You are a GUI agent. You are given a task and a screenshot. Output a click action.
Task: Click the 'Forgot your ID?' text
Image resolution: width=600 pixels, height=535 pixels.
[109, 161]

...

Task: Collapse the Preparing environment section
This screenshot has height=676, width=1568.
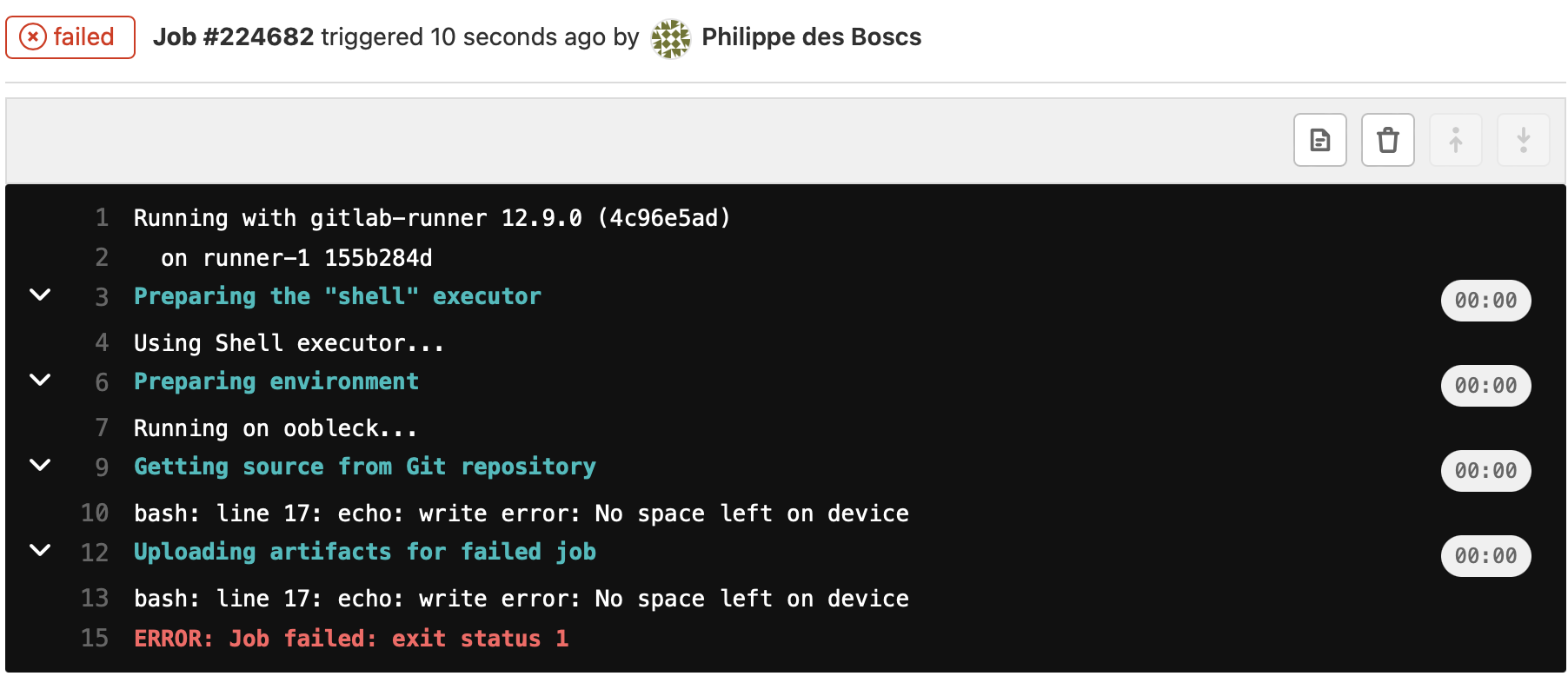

* * *

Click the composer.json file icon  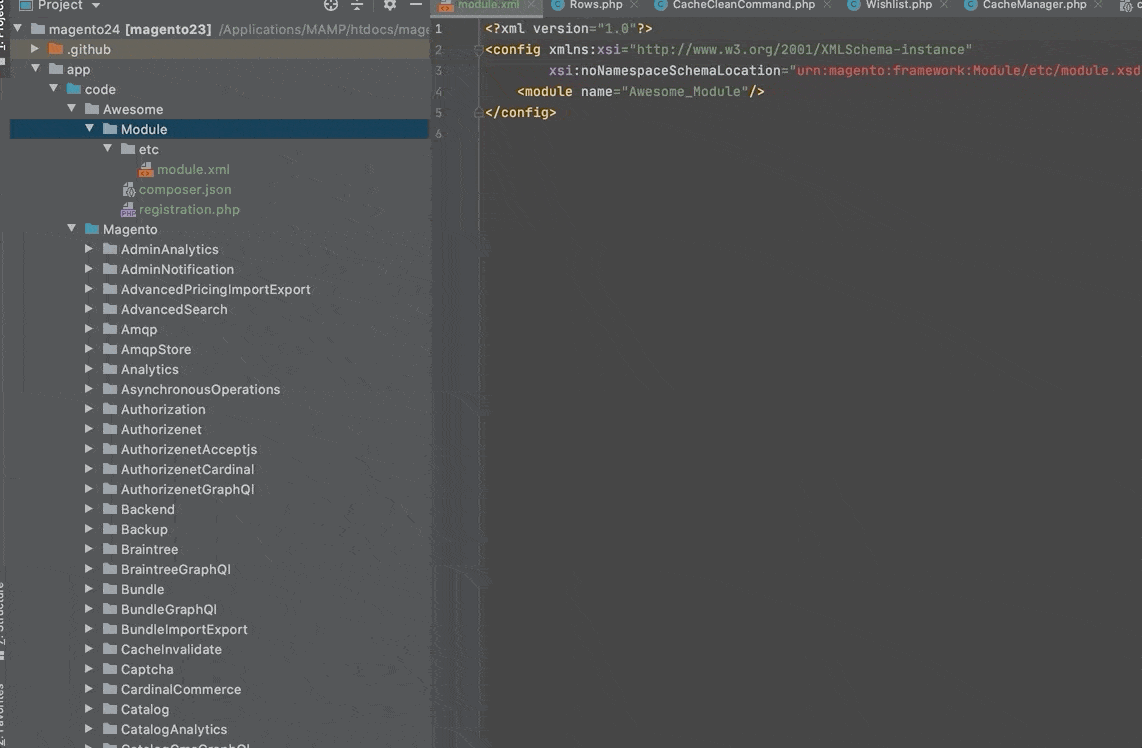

Problem —
Both end lines included, restate word for word the lines above from the line with "Task: Collapse the" to the line with "This screenshot has height=676, width=1568.", and nothing else.

Response for this exercise —
Task: Collapse the Preparing environment section
This screenshot has height=676, width=1568.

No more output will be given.